> _Raw data_
════════
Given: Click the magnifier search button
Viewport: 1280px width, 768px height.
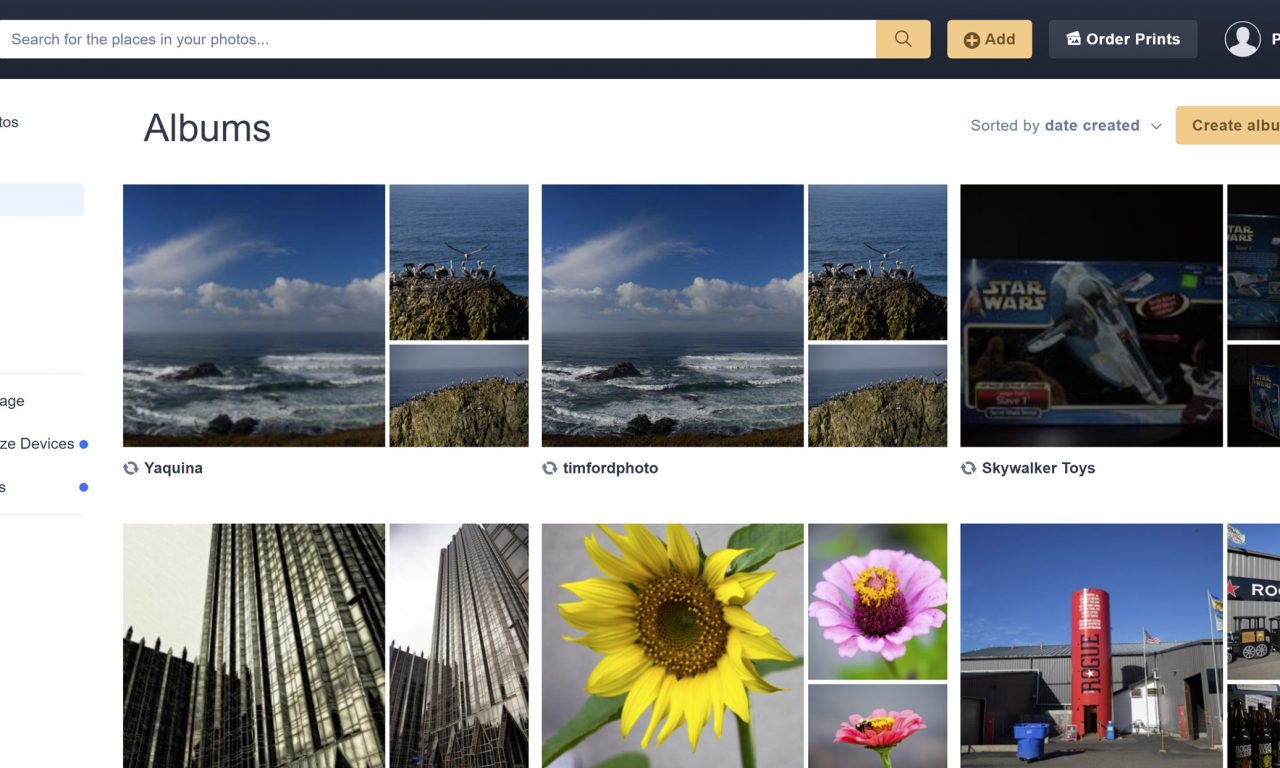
════════
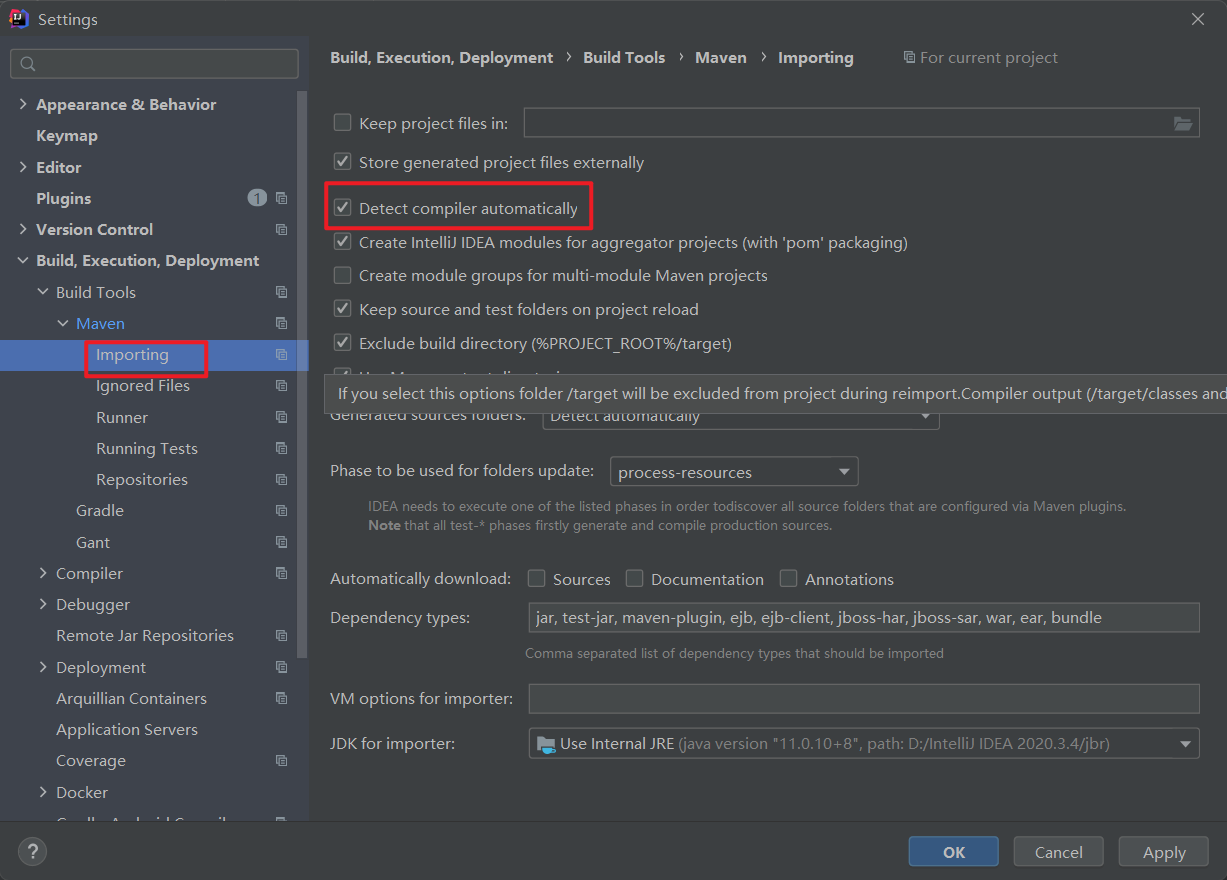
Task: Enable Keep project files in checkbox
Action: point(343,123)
════════
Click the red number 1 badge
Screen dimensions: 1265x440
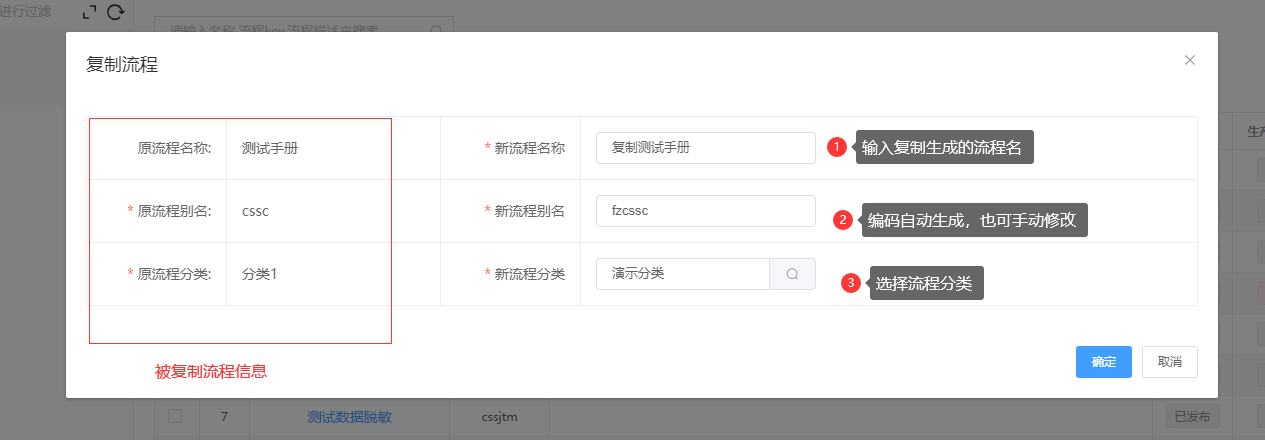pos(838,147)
════════
> _About this exercise_
Within the material, how many lines hold the word "Click"? Only the number is needed.

> _Solution_
2